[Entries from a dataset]
::::

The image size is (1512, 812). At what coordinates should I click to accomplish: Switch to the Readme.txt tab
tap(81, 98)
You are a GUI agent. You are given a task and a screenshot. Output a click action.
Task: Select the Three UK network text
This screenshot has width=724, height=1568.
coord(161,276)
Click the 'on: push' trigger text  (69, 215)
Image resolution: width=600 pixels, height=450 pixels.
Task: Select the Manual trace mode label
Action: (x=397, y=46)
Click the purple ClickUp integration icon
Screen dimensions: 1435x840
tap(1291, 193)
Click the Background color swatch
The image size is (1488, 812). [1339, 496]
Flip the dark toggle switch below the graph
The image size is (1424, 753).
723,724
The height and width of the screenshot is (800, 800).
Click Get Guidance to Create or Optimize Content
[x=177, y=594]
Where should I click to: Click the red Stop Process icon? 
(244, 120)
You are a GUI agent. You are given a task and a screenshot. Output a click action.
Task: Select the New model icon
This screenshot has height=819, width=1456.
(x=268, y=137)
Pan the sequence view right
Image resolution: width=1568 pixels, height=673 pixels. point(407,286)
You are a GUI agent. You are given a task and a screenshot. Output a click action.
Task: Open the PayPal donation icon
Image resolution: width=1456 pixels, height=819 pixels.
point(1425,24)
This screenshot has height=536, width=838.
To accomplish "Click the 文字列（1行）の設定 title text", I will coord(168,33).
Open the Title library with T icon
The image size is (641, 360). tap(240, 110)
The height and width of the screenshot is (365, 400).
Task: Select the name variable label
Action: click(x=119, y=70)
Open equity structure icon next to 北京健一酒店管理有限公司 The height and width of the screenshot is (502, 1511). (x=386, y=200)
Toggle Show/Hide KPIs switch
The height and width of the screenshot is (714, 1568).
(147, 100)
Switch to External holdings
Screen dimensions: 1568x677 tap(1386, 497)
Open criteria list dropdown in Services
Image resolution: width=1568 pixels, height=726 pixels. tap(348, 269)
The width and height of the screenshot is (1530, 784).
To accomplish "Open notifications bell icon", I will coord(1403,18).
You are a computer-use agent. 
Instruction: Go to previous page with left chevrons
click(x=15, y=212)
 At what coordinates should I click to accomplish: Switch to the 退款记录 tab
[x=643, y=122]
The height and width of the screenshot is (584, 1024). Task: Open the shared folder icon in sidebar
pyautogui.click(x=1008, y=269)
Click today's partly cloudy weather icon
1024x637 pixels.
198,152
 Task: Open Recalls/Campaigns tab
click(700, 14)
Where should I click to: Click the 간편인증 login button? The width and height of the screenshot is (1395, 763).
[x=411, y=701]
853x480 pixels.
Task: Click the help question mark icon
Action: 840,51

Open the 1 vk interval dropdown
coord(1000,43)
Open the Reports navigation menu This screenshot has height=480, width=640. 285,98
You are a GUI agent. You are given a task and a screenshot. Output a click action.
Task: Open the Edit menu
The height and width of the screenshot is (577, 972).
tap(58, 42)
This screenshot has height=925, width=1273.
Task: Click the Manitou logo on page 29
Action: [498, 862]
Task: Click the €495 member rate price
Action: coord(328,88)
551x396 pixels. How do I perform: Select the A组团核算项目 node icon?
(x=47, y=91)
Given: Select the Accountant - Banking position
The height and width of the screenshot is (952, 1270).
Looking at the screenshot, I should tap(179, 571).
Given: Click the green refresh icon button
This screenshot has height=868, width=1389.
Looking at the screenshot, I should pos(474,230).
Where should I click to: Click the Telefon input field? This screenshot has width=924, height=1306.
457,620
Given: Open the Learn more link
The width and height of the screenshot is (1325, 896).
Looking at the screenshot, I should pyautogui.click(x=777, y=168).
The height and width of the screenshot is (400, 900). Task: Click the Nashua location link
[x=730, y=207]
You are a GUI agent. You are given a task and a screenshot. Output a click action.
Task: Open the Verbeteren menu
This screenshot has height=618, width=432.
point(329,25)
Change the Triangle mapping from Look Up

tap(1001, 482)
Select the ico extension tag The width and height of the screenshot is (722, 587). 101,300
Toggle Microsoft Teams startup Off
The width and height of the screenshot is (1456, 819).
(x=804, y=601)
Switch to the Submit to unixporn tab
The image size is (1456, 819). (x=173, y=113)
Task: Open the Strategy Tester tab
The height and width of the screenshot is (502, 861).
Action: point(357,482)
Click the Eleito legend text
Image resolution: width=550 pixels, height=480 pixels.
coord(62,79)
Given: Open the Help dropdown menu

::::

• INSTRUCTION:
Reproduce verbatim every line of the rows above, from the line holding "Change the Triangle mapping from Look Up" through the final line, both ends included.

• EXERCISE SOLUTION:
Change the Triangle mapping from Look Up

tap(1001, 482)
Select the ico extension tag The width and height of the screenshot is (722, 587). 101,300
Toggle Microsoft Teams startup Off
The width and height of the screenshot is (1456, 819).
(x=804, y=601)
Switch to the Submit to unixporn tab
The image size is (1456, 819). (x=173, y=113)
Task: Open the Strategy Tester tab
The height and width of the screenshot is (502, 861).
Action: point(357,482)
Click the Eleito legend text
Image resolution: width=550 pixels, height=480 pixels.
coord(62,79)
Given: Open the Help dropdown menu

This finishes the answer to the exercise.